Record extracts:
──────────
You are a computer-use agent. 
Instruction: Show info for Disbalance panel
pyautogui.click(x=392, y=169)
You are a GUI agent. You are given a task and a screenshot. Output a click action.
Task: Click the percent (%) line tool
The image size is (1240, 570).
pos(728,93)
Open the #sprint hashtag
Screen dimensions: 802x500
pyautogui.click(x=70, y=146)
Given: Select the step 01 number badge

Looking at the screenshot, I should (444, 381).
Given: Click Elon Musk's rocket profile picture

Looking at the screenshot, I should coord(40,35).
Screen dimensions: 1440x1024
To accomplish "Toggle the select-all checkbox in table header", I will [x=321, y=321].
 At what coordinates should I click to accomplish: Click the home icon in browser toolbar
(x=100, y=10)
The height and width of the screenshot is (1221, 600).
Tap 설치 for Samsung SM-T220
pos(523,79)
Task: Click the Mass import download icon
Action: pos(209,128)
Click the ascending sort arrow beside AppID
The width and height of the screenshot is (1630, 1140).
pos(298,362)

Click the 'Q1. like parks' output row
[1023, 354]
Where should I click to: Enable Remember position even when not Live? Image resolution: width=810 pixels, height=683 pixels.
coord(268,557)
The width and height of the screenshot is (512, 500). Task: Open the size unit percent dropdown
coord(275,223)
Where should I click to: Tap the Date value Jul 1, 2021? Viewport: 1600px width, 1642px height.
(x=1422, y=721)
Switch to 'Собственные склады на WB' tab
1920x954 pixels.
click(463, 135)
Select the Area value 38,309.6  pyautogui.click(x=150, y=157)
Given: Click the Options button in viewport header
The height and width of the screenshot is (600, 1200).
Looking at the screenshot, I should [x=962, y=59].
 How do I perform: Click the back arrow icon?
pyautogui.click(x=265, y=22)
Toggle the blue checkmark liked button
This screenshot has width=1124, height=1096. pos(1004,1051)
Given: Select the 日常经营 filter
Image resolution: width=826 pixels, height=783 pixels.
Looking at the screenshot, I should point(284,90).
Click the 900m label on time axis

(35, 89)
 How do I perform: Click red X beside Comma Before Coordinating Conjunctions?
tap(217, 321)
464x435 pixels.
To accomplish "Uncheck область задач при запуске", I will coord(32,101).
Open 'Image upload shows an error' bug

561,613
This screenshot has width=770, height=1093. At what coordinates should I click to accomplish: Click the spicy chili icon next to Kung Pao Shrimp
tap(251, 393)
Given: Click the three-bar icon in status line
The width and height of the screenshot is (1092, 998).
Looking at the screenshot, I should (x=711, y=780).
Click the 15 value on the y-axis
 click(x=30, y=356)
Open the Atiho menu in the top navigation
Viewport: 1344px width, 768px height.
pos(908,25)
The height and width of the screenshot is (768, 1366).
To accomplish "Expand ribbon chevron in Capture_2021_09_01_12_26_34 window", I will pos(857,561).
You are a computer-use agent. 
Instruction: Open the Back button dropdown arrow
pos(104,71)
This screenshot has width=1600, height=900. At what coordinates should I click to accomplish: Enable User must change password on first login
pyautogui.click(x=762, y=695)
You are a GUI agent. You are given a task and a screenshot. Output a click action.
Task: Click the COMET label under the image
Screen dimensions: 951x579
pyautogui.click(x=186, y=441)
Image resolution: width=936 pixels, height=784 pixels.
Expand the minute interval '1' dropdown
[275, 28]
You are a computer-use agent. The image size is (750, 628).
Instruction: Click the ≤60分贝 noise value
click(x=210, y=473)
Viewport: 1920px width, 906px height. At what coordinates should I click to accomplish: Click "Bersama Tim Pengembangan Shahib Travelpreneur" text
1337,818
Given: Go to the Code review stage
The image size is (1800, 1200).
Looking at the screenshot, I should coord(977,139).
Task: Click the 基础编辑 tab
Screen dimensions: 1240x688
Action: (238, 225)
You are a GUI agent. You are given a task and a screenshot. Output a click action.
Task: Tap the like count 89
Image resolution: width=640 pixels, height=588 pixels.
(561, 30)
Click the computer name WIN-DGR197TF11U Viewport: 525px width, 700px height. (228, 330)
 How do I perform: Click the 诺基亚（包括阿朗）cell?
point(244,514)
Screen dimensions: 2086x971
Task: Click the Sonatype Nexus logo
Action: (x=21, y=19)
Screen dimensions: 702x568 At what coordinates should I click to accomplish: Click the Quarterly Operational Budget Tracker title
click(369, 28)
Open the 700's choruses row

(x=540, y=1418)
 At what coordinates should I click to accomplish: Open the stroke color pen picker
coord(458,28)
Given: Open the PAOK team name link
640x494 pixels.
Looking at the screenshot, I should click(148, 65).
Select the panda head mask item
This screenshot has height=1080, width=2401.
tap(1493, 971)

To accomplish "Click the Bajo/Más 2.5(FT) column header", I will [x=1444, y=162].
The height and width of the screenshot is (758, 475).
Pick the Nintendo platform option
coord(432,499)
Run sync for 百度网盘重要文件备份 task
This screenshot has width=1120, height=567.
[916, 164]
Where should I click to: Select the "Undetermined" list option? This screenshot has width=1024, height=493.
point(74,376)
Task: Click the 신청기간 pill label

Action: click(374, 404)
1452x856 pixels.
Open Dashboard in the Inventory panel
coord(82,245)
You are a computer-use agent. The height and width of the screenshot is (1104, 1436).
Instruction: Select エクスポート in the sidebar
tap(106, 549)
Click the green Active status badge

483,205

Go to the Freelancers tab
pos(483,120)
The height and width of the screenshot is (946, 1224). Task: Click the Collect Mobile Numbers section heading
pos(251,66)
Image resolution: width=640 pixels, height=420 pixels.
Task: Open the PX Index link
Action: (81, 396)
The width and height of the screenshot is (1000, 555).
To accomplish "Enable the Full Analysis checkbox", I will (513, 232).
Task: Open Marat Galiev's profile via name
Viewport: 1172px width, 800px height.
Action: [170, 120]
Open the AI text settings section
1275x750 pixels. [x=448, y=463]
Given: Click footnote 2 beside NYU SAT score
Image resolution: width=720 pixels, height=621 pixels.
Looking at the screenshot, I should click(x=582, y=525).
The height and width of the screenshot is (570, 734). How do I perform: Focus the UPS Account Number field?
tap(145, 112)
──────────
Take the records above and return them exactly as written.

Response:
You are a computer-use agent. 
Instruction: Show info for Disbalance panel
pyautogui.click(x=392, y=169)
You are a GUI agent. You are given a task and a screenshot. Output a click action.
Task: Click the percent (%) line tool
The image size is (1240, 570).
pos(728,93)
Open the #sprint hashtag
Screen dimensions: 802x500
pyautogui.click(x=70, y=146)
Given: Select the step 01 number badge

Looking at the screenshot, I should (444, 381).
Given: Click Elon Musk's rocket profile picture

Looking at the screenshot, I should coord(40,35).
Screen dimensions: 1440x1024
To accomplish "Toggle the select-all checkbox in table header", I will [x=321, y=321].
 At what coordinates should I click to accomplish: Click the home icon in browser toolbar
(x=100, y=10)
The height and width of the screenshot is (1221, 600).
Tap 설치 for Samsung SM-T220
pos(523,79)
Task: Click the Mass import download icon
Action: pos(209,128)
Click the ascending sort arrow beside AppID
The width and height of the screenshot is (1630, 1140).
pos(298,362)

Click the 'Q1. like parks' output row
[1023, 354]
Where should I click to: Enable Remember position even when not Live? Image resolution: width=810 pixels, height=683 pixels.
coord(268,557)
The width and height of the screenshot is (512, 500). Task: Open the size unit percent dropdown
coord(275,223)
Where should I click to: Tap the Date value Jul 1, 2021? Viewport: 1600px width, 1642px height.
(x=1422, y=721)
Switch to 'Собственные склады на WB' tab
1920x954 pixels.
click(463, 135)
Select the Area value 38,309.6  pyautogui.click(x=150, y=157)
Given: Click the Options button in viewport header
The height and width of the screenshot is (600, 1200).
Looking at the screenshot, I should [x=962, y=59].
 How do I perform: Click the back arrow icon?
pyautogui.click(x=265, y=22)
Toggle the blue checkmark liked button
This screenshot has width=1124, height=1096. pos(1004,1051)
Given: Select the 日常经营 filter
Image resolution: width=826 pixels, height=783 pixels.
Looking at the screenshot, I should point(284,90).
Click the 900m label on time axis

(35, 89)
 How do I perform: Click red X beside Comma Before Coordinating Conjunctions?
tap(217, 321)
464x435 pixels.
To accomplish "Uncheck область задач при запуске", I will coord(32,101).
Open 'Image upload shows an error' bug

561,613
This screenshot has width=770, height=1093. At what coordinates should I click to accomplish: Click the spicy chili icon next to Kung Pao Shrimp
tap(251, 393)
Given: Click the three-bar icon in status line
The width and height of the screenshot is (1092, 998).
Looking at the screenshot, I should (x=711, y=780).
Click the 15 value on the y-axis
 click(x=30, y=356)
Open the Atiho menu in the top navigation
Viewport: 1344px width, 768px height.
pos(908,25)
The height and width of the screenshot is (768, 1366).
To accomplish "Expand ribbon chevron in Capture_2021_09_01_12_26_34 window", I will pos(857,561).
You are a computer-use agent. 
Instruction: Open the Back button dropdown arrow
pos(104,71)
This screenshot has width=1600, height=900. At what coordinates should I click to accomplish: Enable User must change password on first login
pyautogui.click(x=762, y=695)
You are a GUI agent. You are given a task and a screenshot. Output a click action.
Task: Click the COMET label under the image
Screen dimensions: 951x579
pyautogui.click(x=186, y=441)
Image resolution: width=936 pixels, height=784 pixels.
Expand the minute interval '1' dropdown
[275, 28]
You are a computer-use agent. The image size is (750, 628).
Instruction: Click the ≤60分贝 noise value
click(x=210, y=473)
Viewport: 1920px width, 906px height. At what coordinates should I click to accomplish: Click "Bersama Tim Pengembangan Shahib Travelpreneur" text
1337,818
Given: Go to the Code review stage
The image size is (1800, 1200).
Looking at the screenshot, I should coord(977,139).
Task: Click the 基础编辑 tab
Screen dimensions: 1240x688
Action: (238, 225)
You are a GUI agent. You are given a task and a screenshot. Output a click action.
Task: Tap the like count 89
Image resolution: width=640 pixels, height=588 pixels.
(561, 30)
Click the computer name WIN-DGR197TF11U Viewport: 525px width, 700px height. (228, 330)
 How do I perform: Click the 诺基亚（包括阿朗）cell?
point(244,514)
Screen dimensions: 2086x971
Task: Click the Sonatype Nexus logo
Action: (x=21, y=19)
Screen dimensions: 702x568 At what coordinates should I click to accomplish: Click the Quarterly Operational Budget Tracker title
click(369, 28)
Open the 700's choruses row

(x=540, y=1418)
 At what coordinates should I click to accomplish: Open the stroke color pen picker
coord(458,28)
Given: Open the PAOK team name link
640x494 pixels.
Looking at the screenshot, I should click(148, 65).
Select the panda head mask item
This screenshot has height=1080, width=2401.
tap(1493, 971)

To accomplish "Click the Bajo/Más 2.5(FT) column header", I will [x=1444, y=162].
The height and width of the screenshot is (758, 475).
Pick the Nintendo platform option
coord(432,499)
Run sync for 百度网盘重要文件备份 task
This screenshot has width=1120, height=567.
[916, 164]
Where should I click to: Select the "Undetermined" list option? This screenshot has width=1024, height=493.
point(74,376)
Task: Click the 신청기간 pill label

Action: click(374, 404)
1452x856 pixels.
Open Dashboard in the Inventory panel
coord(82,245)
You are a computer-use agent. The height and width of the screenshot is (1104, 1436).
Instruction: Select エクスポート in the sidebar
tap(106, 549)
Click the green Active status badge

483,205

Go to the Freelancers tab
pos(483,120)
The height and width of the screenshot is (946, 1224). Task: Click the Collect Mobile Numbers section heading
pos(251,66)
Image resolution: width=640 pixels, height=420 pixels.
Task: Open the PX Index link
Action: (81, 396)
The width and height of the screenshot is (1000, 555).
To accomplish "Enable the Full Analysis checkbox", I will (513, 232).
Task: Open Marat Galiev's profile via name
Viewport: 1172px width, 800px height.
Action: [170, 120]
Open the AI text settings section
1275x750 pixels. [x=448, y=463]
Given: Click footnote 2 beside NYU SAT score
Image resolution: width=720 pixels, height=621 pixels.
Looking at the screenshot, I should click(x=582, y=525).
The height and width of the screenshot is (570, 734). How do I perform: Focus the UPS Account Number field?
tap(145, 112)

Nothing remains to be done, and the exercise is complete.